Although the food industry made this change very quietly, consumers are beginning to ask a lot of loud questions about the new sweetener as research accumulates to indicate that it is much worse for us than we thought. Growing consumer resistance to HFCS is the likely explanation for a recent industry campaign to put the new sweetener in a favorable light. Ads run on television and in popular magazines portray HFCS as benign and its critics as bossy, overbearing, unqualified and misinformed.

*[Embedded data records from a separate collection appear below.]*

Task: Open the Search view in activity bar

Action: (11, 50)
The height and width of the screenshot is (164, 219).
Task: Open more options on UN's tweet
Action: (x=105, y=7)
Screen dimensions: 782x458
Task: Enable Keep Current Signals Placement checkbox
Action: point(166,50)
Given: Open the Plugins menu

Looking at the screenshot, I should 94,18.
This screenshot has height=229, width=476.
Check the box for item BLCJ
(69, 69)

Since refined carbohydrates, sugar and HFCS included, tend to be addictive, it is basically impossible to follow the advice to consume them "in moderation." In fact, the entire food industry has succeeded very well over the past thirty years in getting Americans to consume far more than moderate amounts of refined sweeteners, particularly high fructose corn syrup. Between 1970 and 2000, the per capita consumption of HFCS in the U.S. increased from less than one pound per person to over sixty pounds yearly. There can be no debate about the fact that both sugar and HFCS, with their empty, depleting, addictive calories, are bad for you. But the real question is whether HFCS is actually worse for you—more depleting and more damaging— than ordinary sugar. The research indicates that it is.

Calorie for calorie, HFCS is more likely to cause weight gain than sugar.

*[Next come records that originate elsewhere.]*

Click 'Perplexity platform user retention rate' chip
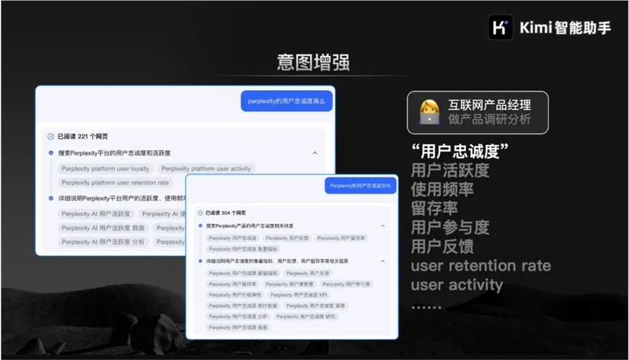Screen dimensions: 629x360 point(115,182)
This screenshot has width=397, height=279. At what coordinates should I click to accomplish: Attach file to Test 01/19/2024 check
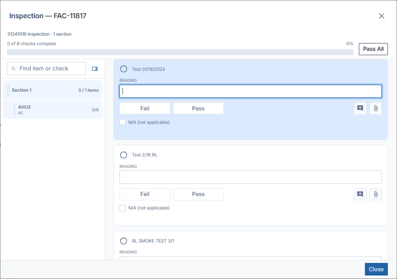[375, 109]
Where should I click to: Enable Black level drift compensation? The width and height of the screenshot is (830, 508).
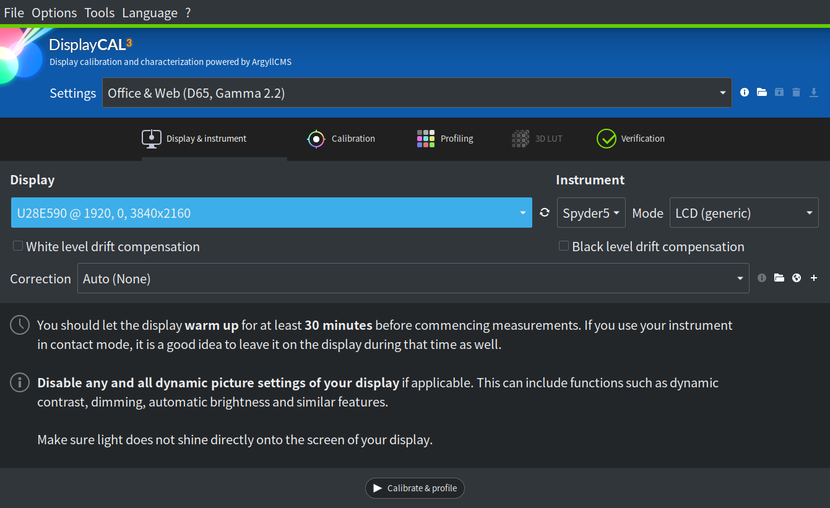pyautogui.click(x=563, y=246)
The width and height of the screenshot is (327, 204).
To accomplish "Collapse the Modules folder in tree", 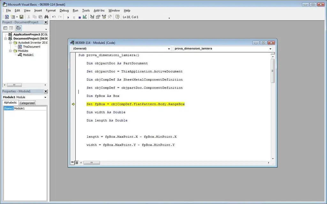I will coord(11,51).
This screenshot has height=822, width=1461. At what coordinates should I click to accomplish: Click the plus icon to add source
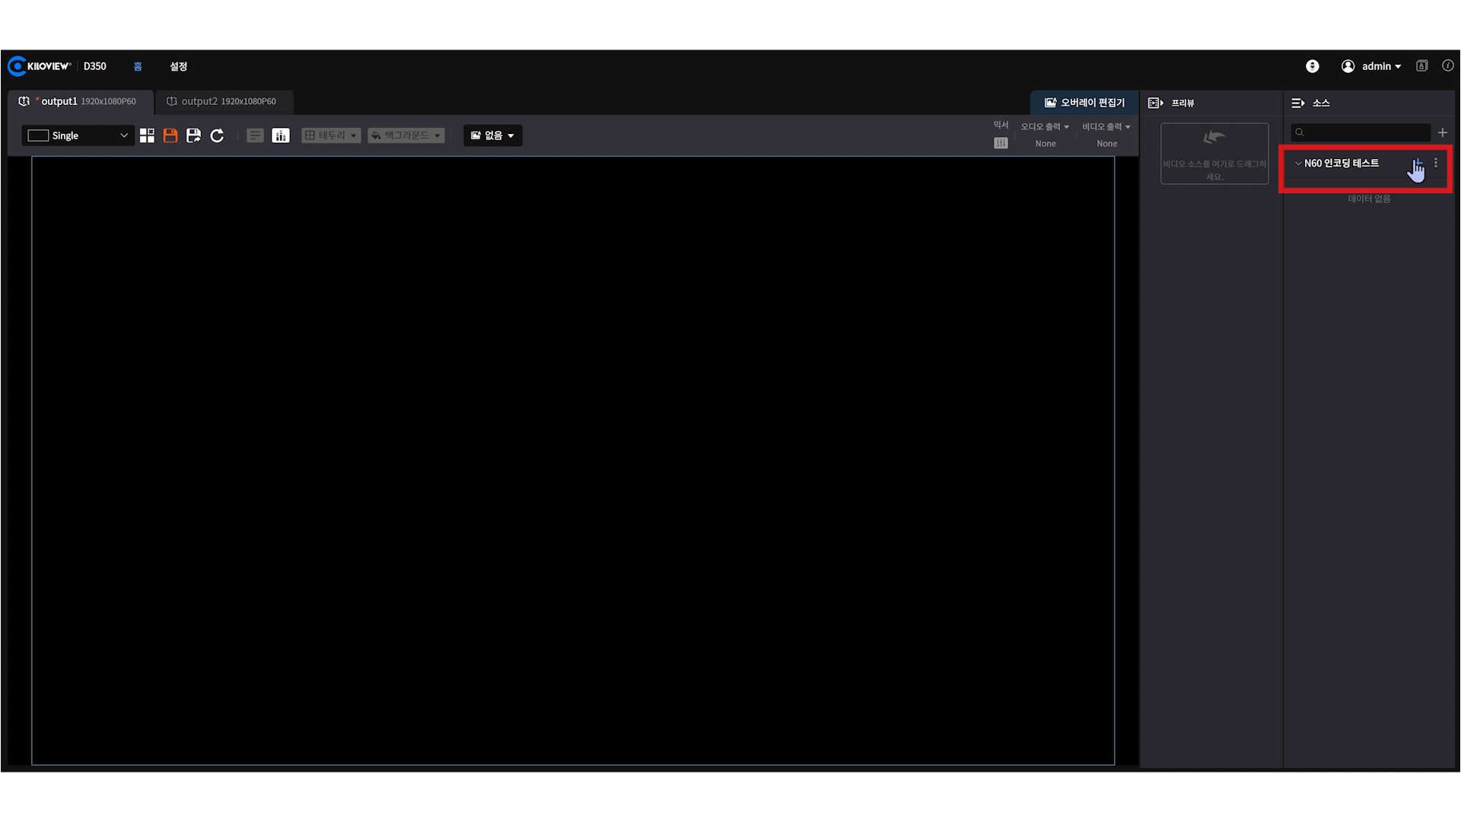tap(1442, 132)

The industry would have the public believe that the fructose in fruit and in HFCS are chemically identical. The fructose in HFCS is not recognized in the human Krebs cycle for conversion to blood glucose in any significant quantity, and cannot be used for energy utilization. Instead, these refined fructose sweeteners are primarily converted into triglycerides and adipose tissue (body fat). In fact, a new study found that obese people who drank a fructose-sweetened beverage with a meal had triglyceride levels almost 200 percent higher than obese people who drank a glucose-sweetened beverage with a meal.

Chronic high triglycerides translate into increased insulin resistance, inflammation and heart disease. HFCS is a recipe for obesity, lack of energy and metabolic syndrome—sounds like the modern American addicted to a diet of HFCS-sweetened sodas.